**Action item:** Nothing outside the stretch is wanted. Repeat exactly the lines of the listing below from the one that contains "880x495 pixels." through the one that contains "Given: Enable the Upside Down orientation", both ends included.

**Input data:**
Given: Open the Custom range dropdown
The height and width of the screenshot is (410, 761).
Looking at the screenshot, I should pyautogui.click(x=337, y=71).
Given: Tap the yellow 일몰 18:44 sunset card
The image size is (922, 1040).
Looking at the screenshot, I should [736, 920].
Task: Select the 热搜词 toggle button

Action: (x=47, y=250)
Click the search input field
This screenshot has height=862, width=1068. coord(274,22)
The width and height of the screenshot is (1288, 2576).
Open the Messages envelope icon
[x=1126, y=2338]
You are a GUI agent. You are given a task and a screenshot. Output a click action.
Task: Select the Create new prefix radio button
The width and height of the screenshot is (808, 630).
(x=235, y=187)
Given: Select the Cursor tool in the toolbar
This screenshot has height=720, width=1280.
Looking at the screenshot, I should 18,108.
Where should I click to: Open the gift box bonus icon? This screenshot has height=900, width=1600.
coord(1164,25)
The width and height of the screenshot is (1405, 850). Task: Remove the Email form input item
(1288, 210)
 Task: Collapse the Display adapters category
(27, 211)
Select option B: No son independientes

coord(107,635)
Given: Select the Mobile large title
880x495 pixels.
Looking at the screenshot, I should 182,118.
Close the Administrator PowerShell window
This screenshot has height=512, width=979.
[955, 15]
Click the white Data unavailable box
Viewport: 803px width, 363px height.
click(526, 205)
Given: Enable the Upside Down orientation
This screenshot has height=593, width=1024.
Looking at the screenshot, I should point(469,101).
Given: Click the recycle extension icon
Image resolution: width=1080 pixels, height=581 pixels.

**Completed task:**
880x495 pixels.
Looking at the screenshot, I should 182,118.
Close the Administrator PowerShell window
This screenshot has height=512, width=979.
[955, 15]
Click the white Data unavailable box
Viewport: 803px width, 363px height.
click(526, 205)
Given: Enable the Upside Down orientation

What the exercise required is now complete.